Townell, N., McDougall, D. and Playford, E.G. (2014) Parenteral nutrition-associated bloodstream infection in an Australian teaching hospital-An 8-year retrospective study of over 11,000 PN-days. Scandinavian Journal of Infectious Diseases. March 3rd. [epub ahead of print].

Abstract:

Background: Bloodstream infections (BSIs) are a well-recognized complication of parenteral nutrition (PN). However, their epidemiology and clinical consequences are incompletely described.

Methods: A retrospective cohort study was performed, from 2002 to 2009, of all hospital inpatients who were administered PN, outside the intensive care setting, at a major tertiary hospital in Queensland, Australia.

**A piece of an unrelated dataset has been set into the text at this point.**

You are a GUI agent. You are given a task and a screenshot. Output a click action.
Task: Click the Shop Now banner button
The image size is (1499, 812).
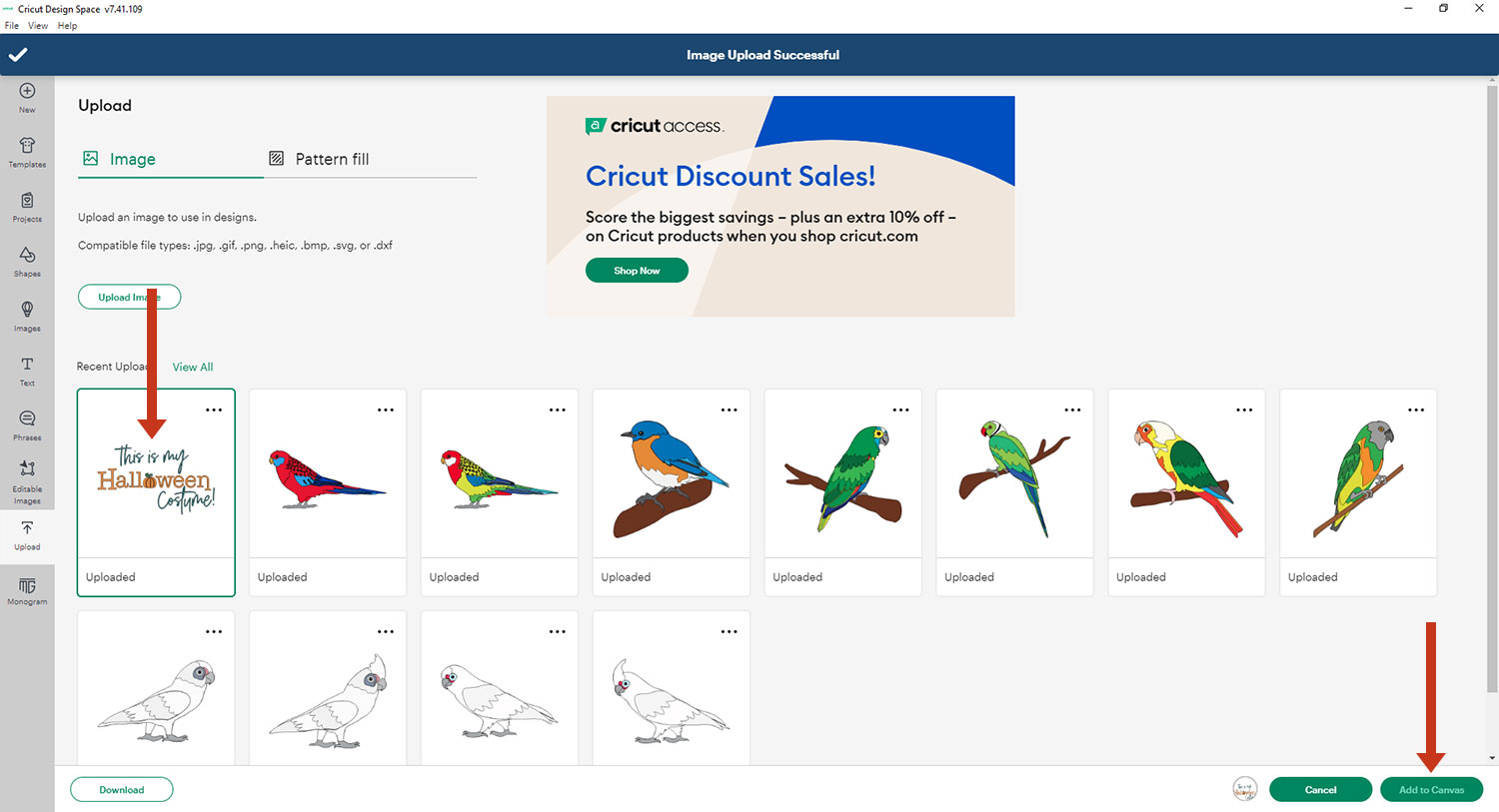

Results: In 780 episodes of PN administration, 120 BSIs occurred, giving an incidence of 10.0/1000 PN-days. The majority of PN-associated BSIs were classified as central line-associated (n = 98, 81.7%). Candida spp. were the most frequent pathogens. Observed BSI management revealed that over 8% of intravascular devices were inappropriately retained, over 30% of empirical antibiotic therapy was inappropriate, and 62% of antifungal therapy was delayed ≥ 48 h. All-cause hospital mortality was over 2-fold greater in patients with a PN-associated BSI compared to those without (17.9% vs 8.3%, crude odds ratio (OR) 2.4, 95% confidence interval (CI) 1.29-4.35, p = 0.002). BSI was identified as an independent risk factor for mortality (adjusted OR 3.54, 95% CI 1.76-7.12, p < 0.001). Low baseline albumin levels and a requirement for intravenous insulin infusion (a marker of sustained hyperglycaemia) were independent risk factors for the development of PN-associated BSIs.

Conclusions: PN-associated BSI in hospital inpatients is common and is associated with mortality. The implementation of standardized evidence-based infection prevention strategies, particularly targeting IVD maintenance, is a priority. PN-associated BSI management pathways require optimization, with timely IVD removal and appropriate antimicrobial therapy. Depending on local epidemiology patterns, empirical antifungal therapy should be considered.